Create Evaluation

Add Evaluation Details

Add in Evaluation name, description (optional), tags (optional), and select a dataset.

Add an LLM Judge

An LLM Judge prompts an LLM to answer questions to evaluate your dataset. You can either select an existing judge or you can configure a new one.

Configure LLM Judge

An LLM Judge prompts an LLM to answer questions to evaluate your dataset.

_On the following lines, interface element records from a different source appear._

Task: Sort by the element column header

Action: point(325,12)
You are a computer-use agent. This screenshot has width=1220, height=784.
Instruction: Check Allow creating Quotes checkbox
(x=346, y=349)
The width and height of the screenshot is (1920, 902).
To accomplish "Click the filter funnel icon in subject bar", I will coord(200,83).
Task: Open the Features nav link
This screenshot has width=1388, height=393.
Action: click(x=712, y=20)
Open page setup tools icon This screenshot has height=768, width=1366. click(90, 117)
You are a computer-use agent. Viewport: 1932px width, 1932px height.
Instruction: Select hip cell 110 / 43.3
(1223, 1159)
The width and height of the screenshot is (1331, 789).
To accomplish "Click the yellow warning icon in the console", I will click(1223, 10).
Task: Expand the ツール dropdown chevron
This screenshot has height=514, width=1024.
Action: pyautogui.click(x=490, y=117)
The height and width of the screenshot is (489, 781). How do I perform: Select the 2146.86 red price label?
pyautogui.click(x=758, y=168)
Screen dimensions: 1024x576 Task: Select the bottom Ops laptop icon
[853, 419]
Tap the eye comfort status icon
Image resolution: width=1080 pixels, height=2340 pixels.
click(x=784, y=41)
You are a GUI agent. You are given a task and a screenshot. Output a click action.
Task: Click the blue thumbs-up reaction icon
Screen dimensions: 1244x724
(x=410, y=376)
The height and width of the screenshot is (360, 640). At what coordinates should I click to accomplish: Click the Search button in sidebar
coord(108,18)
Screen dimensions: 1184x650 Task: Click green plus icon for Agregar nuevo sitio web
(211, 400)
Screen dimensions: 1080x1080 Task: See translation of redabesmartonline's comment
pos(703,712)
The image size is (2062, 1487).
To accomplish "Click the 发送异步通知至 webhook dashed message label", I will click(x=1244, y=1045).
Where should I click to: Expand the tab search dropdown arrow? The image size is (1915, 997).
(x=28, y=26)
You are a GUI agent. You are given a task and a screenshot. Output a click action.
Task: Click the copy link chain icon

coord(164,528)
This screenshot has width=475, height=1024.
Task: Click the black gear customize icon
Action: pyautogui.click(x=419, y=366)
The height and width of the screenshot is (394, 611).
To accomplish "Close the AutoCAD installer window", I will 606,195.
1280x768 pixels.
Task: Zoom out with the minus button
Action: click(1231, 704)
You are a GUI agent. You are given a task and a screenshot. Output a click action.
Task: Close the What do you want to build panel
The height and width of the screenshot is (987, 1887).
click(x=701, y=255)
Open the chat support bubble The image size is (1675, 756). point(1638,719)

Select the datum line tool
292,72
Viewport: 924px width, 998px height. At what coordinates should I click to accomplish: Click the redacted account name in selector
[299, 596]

  • Alias (Optional) - The name of the column the results of this judge will show up on your evaluation results.
  • Model - The model that the LLM Judge uses to evaluate the dataset.
  • System Prompt (Optional) - A system prompt for an LLM judge is a set of instructions that defines the role and evaluation criteria for a large language model when it’s used to assess, score, or make decisions about AI outputs, human responses, or other content.
  • Rubric - A rubric for an LLM judge is a structured scoring framework that defines specific evaluation criteria, performance levels, and descriptors to ensure consistent and objective assessment of AI outputs or responses.
  • Response Options - Constraints to what your Model can output.

Create Evaluation

Select the rows on the dataset you want to run the evaluation, and click Create Evaluation.

View Evaluation Results

If you navigate back to the Evaluation tab, you should be able to see the results of the evaluation.

Data

The data page will have a column with the results of the LLM Judge

Overview

The overview page will have a graph with the visual representation of the evaluation result.